Surveillance et Preuve
L’employeur peut utiliser un système de vidéosurveillance dans sa société, s’il justifie d’une préoccupation de sécurité. De plus, l’employeur est tenu de consulter les représentants du personnel avant de mettre en place les moyens de surveillance (article L. 2323-32 du Code du travail). Enfin, les moyens mis en place doivent être justifiés (problèmes de sécurité, vols récurrents, etc.) et proportionnés au but recherché. Cette règle vaut également pour les candidats venus passer un entretien d’embauche dans l’entreprise (article L. Cette règle est applicable également, pour l’utilisation de géolocalisation (GPS). Le dispositif de géolocalisation doit être déclaré à la CNIL.

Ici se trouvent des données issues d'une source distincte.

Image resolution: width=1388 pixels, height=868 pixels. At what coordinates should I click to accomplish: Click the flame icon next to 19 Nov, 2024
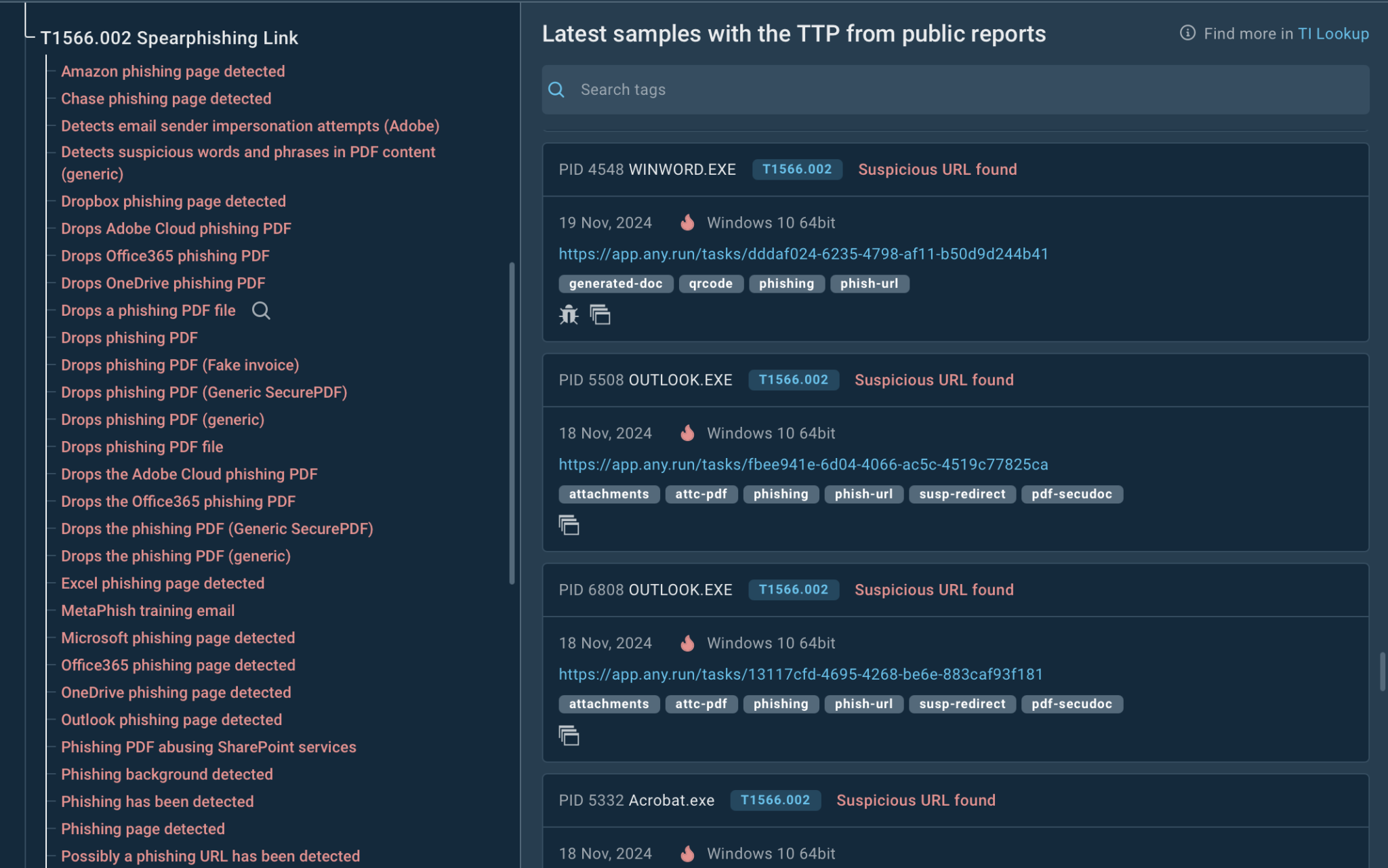click(687, 222)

Des enregistrements obtenus de manière illégale ne peuvent être utilisés par l’employeur pour motiver une sanction du salarié ou dans le cadre d’un litige contre lui. La preuve doit avoir été obtenue de manière loyale.
Fichiers et Documents
Tous les fichiers et dossiers stockés sur le lieu de travail, que ce soit sur support papier ou dans un ordinateur, sont présumés être de nature professionnelle. Ils peuvent donc être librement consultés par l’employeur. Toutefois, le salarié a la possibilité d’identifier ses fichiers et dossiers privés par la mention « personnel ».
Motifs de Licenciement et Vie Privée
« Un motif tiré de la vie privée du salarié ne peut, en principe, motiver un licenciement pour faute, sauf s’il constitue un manquement découlant de ses obligations professionnelles ». Par exemple, un chauffeur qui perd son permis de conduire pour conduite en état d’ivresse en dehors de ses horaires de travail peut être légitimement licencié. Le licenciement doit faire état d’un manquement qui crée un trouble caractérisé de l’entreprise.
Un salarié ne peut pas tout faire en dehors du travail. Même pendant son temps libre, il reste lié à son employeur par une obligation de loyauté.
Relation de Travail et Intuitus Personae
L’éventuelle introduction de l’action de groupe en matière de discrimination obligera les employeurs, en premier lieu, à repenser la relation professionnelle nouée avec le salarié. Est-il contrat plus intuitus personae que le contrat de travail ? Assurément, ce contrat, et la relation professionnelle dans son ensemble, est établi et s’exécute "en fonction de la personne" ; et au-delà même de l’identité du salarié.
Mais, il ne faut pas se méprendre : la lutte contre les discriminations au sein de l’entreprise ne sonne pas le glas de l’intuitus personae, au sens large, du contrat de travail : aucune obligation ne sera faite à l’employeur d’établir une relation de travail avec un candidat pour lequel il juge la compétence, le profil et la personnalité inadéquats.